When should you use vectors like this? Whenever it makes sense. If you’re passing along two or three values which all represent the same point, do yourself a favor and pack them in a vector. Not only will it be much harder to accidentally mix up stuff, your code will be shorter. Even if they aren’t a POSITION, they might still be represented by a vector – for example, the size of a rectangle is a vector where x is the width and y is the height. That way, if you have a vector representing the starting position of the rectangle, and a vector representing its size, you can easily find its ending position by adding them up.

But vectors are far more powerful than this.
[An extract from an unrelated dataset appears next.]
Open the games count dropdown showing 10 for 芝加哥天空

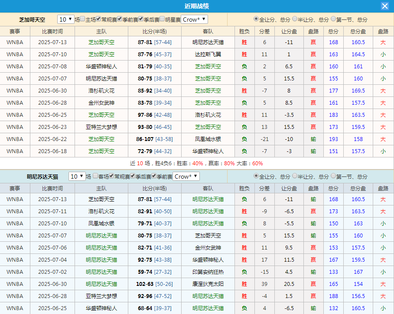click(x=65, y=19)
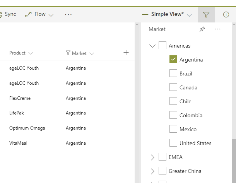Open the Simple View switcher dropdown
Image resolution: width=236 pixels, height=183 pixels.
167,14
On the next article, we’ll explore other common operations done on them, such as length, normalization, dot product and cross product. You wouldn’t believe me if I told you just how damn useful those can be.

Math for game programmers 01 – Introduction

Here comes a harsh fact of life: game programming requires mathematics. One could say that programming IS, in a way, math, but you don’t really need to know math to write the vast majority of programs. Most of the time, you don’t need it to write parsers, to interact with databases, to validate data. Games, however, very often rely on mathematics. If you want objects to move across your world realistically, or if you want to draw things on the screen following certain geometric patterns, or if you want to check for collision between certain shapes, you need math.
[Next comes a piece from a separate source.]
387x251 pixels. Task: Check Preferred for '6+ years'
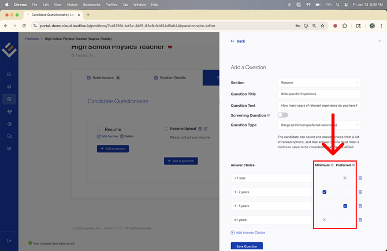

But don’t despair! Even though I say “math”, what you ACTUALLY need is geometry. Luckily for us, geometry is probably the easiest part of mathematics! Now, I’m not saying that discrete mathematics, algebra and calculus are useless for writing games (or other sorts of programs), but geometry is the bread and butter of video game programmers.

An interesting thing that I did notice is that, despite my previous assertion, many game programmers do not actually know much geometry! This means that they’ll often do things in extremely laborious, buggy and verbose ways, when it could very easily be done with some basic grasp of geometry. For example, if you want to place several objects along an arc of circle, you COULD do it through trial and error, or place it in an image editing program (like Photoshop) and copying the coordinates, but it will be much easier if you simply use a parametric equation.
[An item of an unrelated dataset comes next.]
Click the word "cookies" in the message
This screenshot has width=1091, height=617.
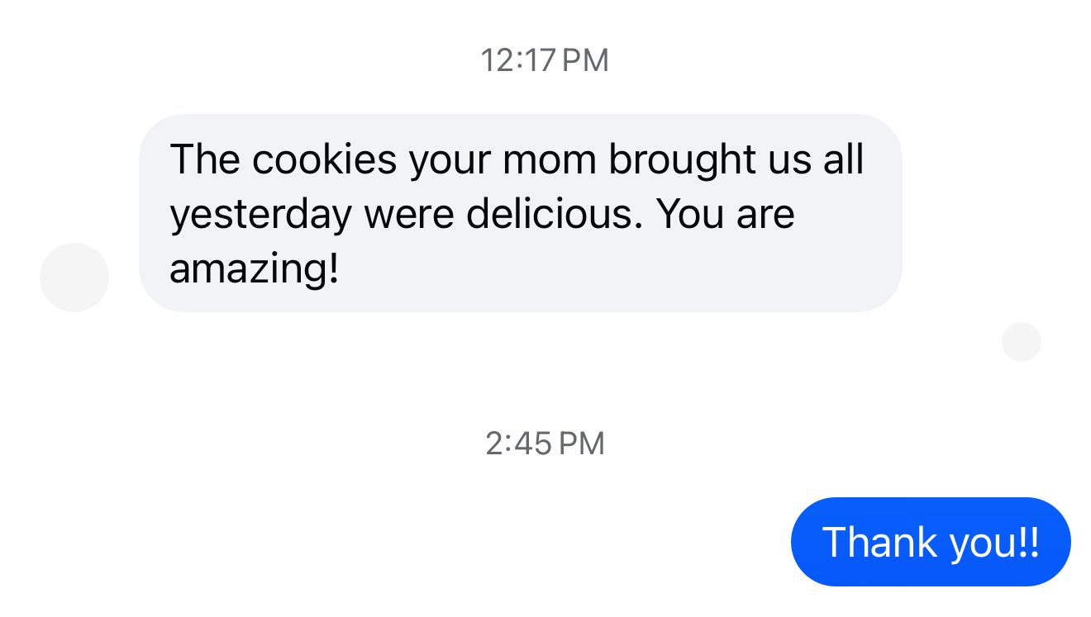[x=324, y=159]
So I intend to write a few posts to explain, as clearly as I can, some topics that are important to game programming. These are the topics that I intend to cover:

  • Vectors
  • Parametric Equations
  • Vector bases
  • Basic Trigonometry
  • Matrices
  • Complex Numbers
  • Quaternions

While there are many basic and in-depth tutorials of all of the above topics on the Internet, explanations as to why the matter to game programmers and how to use them seem to be scarce, or left as an exercise to the reader. My goal is to make those topics easy to understand and put into use.